**PROMPT**.
In the listing below, reproduce the lines between the one holding "Where should I" and the one holding "point(288,187)", inclusive, leaving out the pictures.

**DATASET EXCERPTS**.
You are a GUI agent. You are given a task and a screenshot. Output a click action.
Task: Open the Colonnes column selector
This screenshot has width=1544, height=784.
---
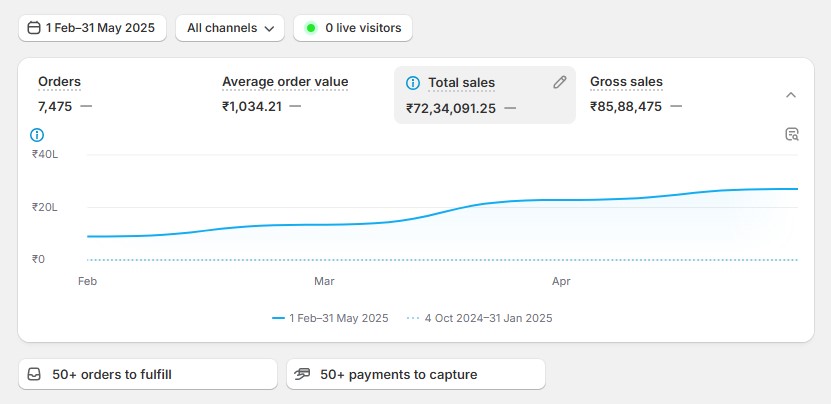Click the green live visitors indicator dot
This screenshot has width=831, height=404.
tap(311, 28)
--
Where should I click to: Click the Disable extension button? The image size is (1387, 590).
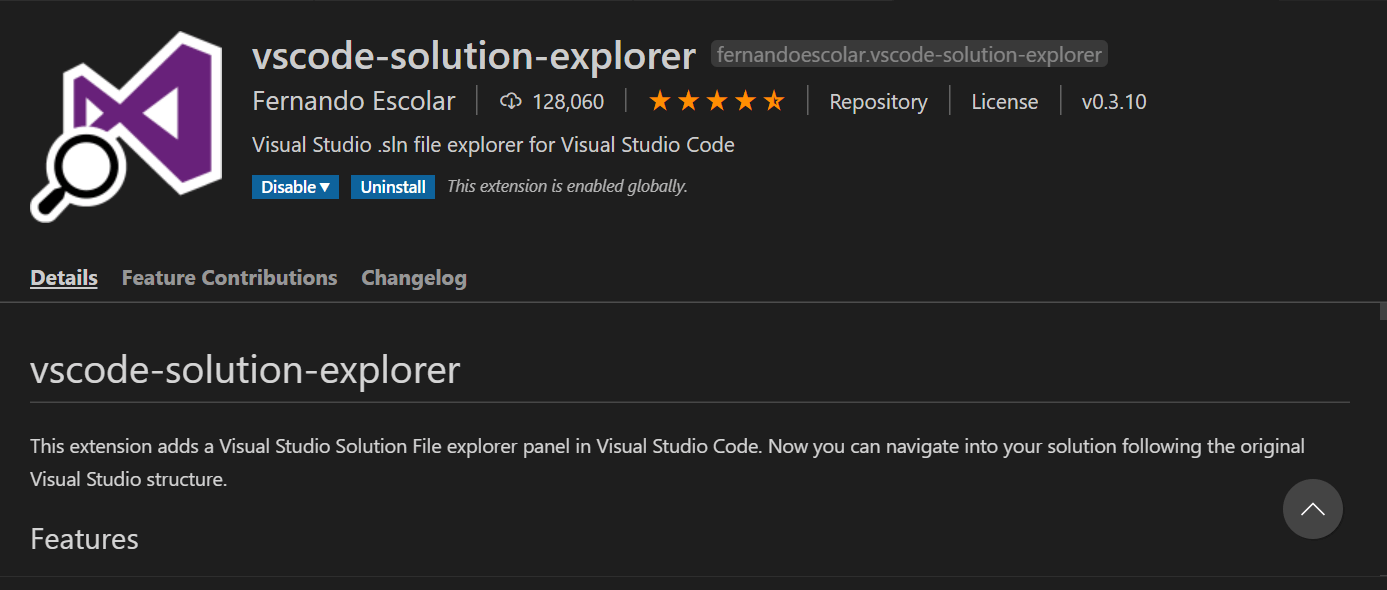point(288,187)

**SOLUTION TO THE PROBLEM**.
Where should I click to: Click the Disable extension button? The image size is (1387, 590).
point(288,187)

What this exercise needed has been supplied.